- MATERIAL FOR THIS EXERCISE -
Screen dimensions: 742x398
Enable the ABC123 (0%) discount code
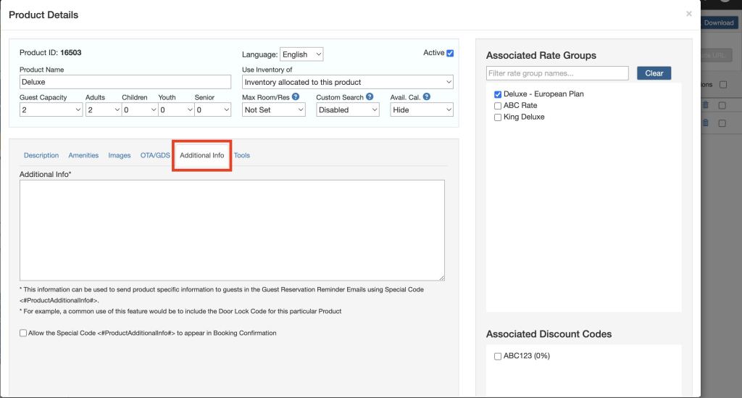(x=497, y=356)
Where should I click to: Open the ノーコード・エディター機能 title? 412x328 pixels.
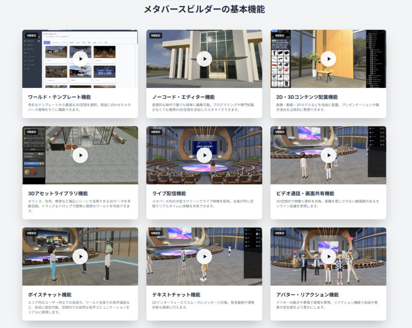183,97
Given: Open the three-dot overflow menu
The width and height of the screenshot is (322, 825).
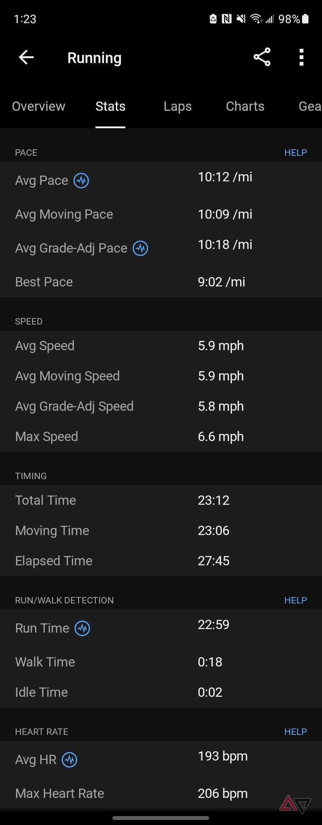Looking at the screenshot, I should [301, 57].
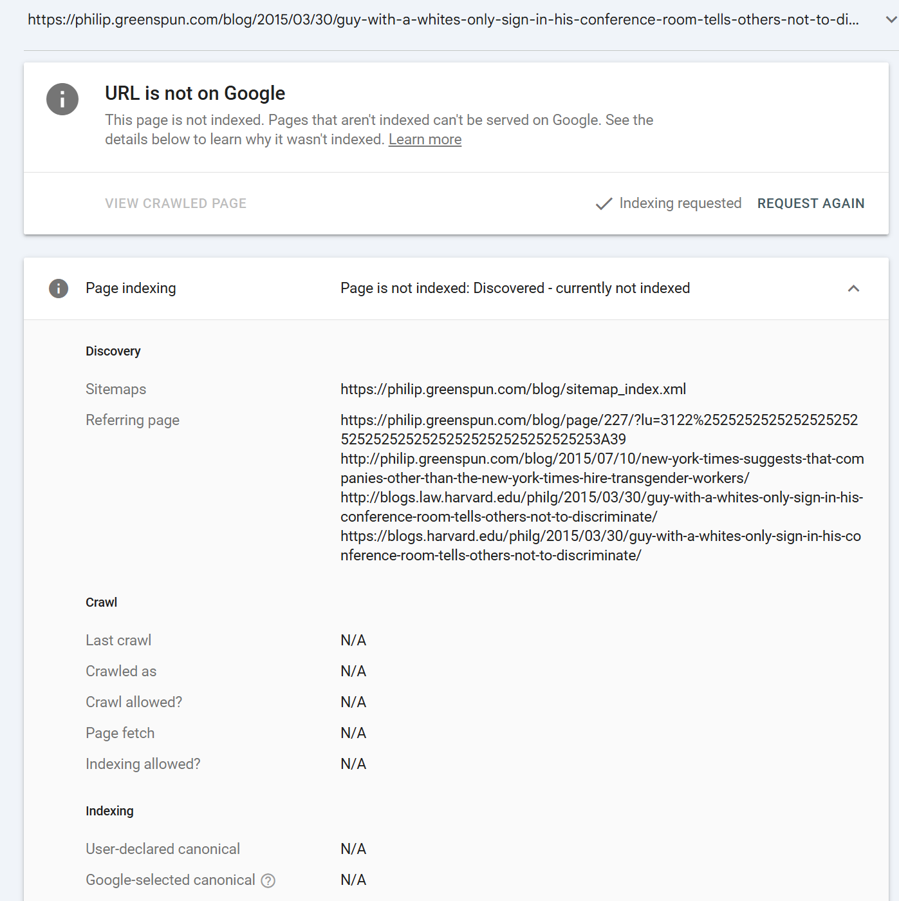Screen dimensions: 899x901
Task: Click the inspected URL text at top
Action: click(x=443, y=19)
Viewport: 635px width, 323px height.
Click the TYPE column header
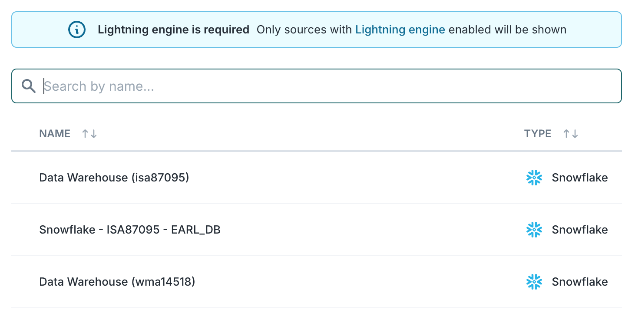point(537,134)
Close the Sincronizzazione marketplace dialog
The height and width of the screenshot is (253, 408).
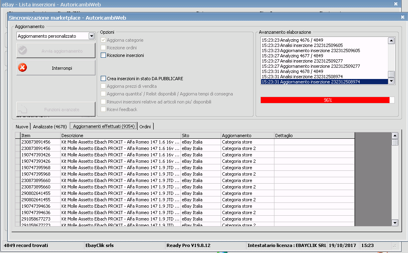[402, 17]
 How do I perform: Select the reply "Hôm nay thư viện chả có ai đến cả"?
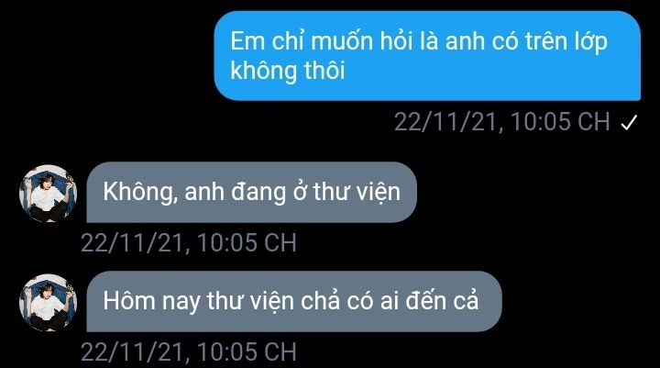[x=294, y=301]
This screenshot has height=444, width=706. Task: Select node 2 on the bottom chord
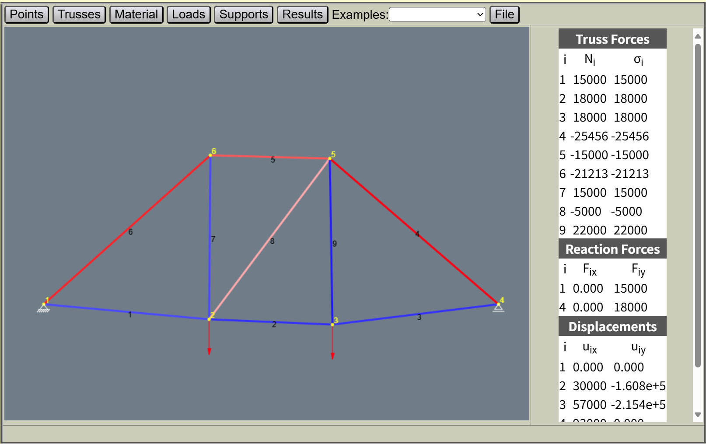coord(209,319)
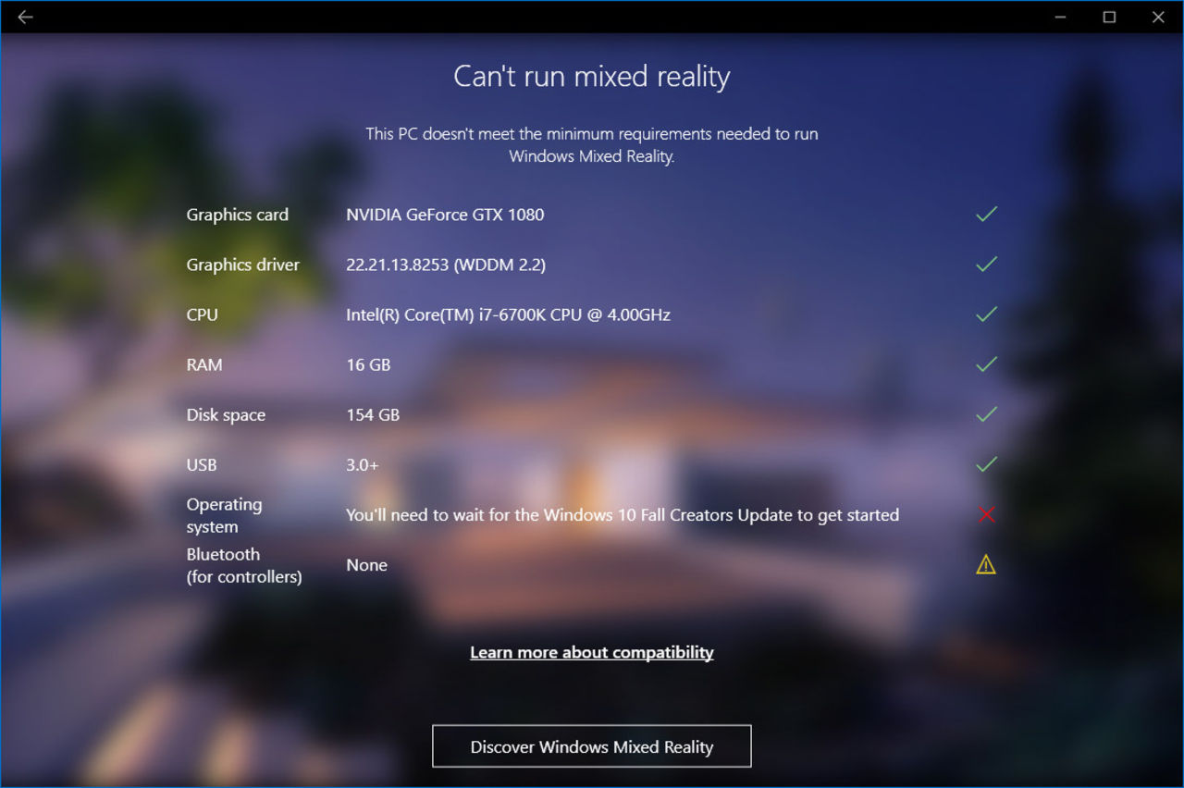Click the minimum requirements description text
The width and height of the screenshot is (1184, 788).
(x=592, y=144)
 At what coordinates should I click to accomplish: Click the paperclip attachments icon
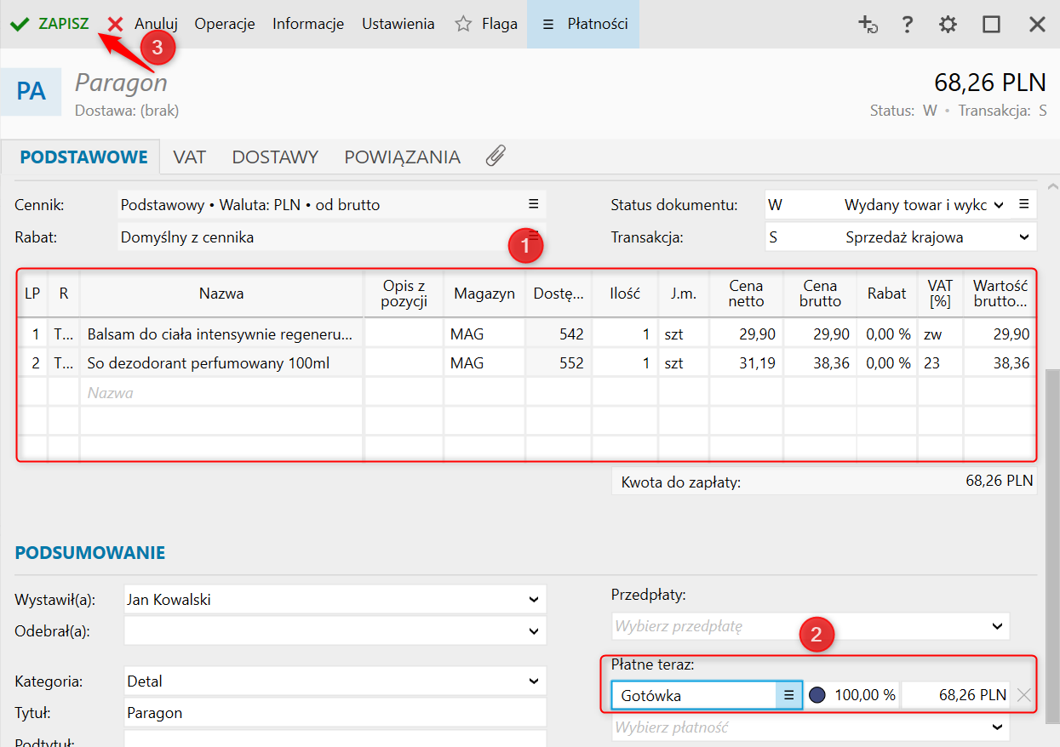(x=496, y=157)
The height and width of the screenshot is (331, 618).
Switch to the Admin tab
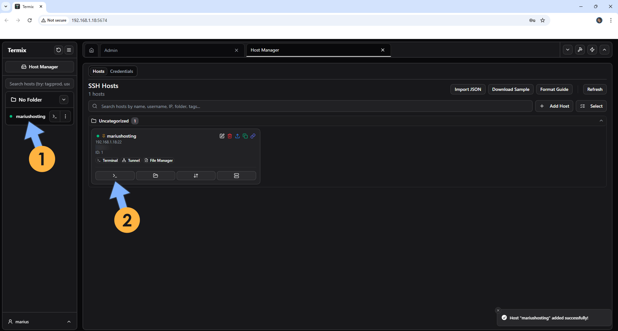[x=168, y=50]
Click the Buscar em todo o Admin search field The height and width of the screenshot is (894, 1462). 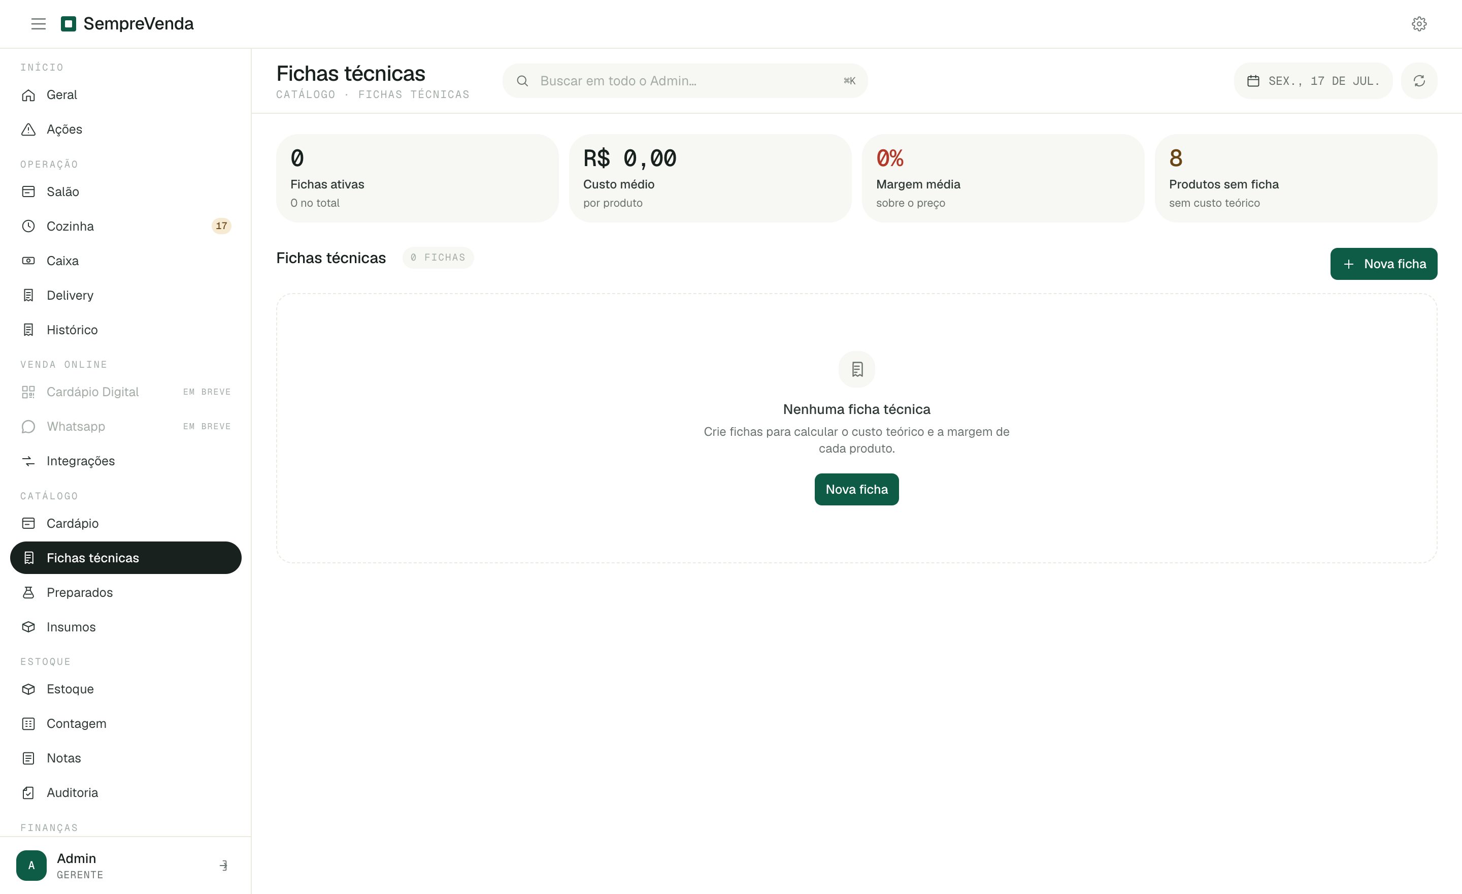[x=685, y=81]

- TASK ITEM -
Would you copy, word for word, only the lines above from the one containing "Given: Open the three-dot overflow menu" through the one containing "Viewport: 635px width, 323px height.", both included, and please leave out the pictures?

- RESULT OF THIS TASK -
Given: Open the three-dot overflow menu
The width and height of the screenshot is (322, 825).
Looking at the screenshot, I should [301, 57].
Screen dimensions: 899x901
Task: Click the inspected URL text at top
Action: click(x=443, y=19)
Viewport: 635px width, 323px height.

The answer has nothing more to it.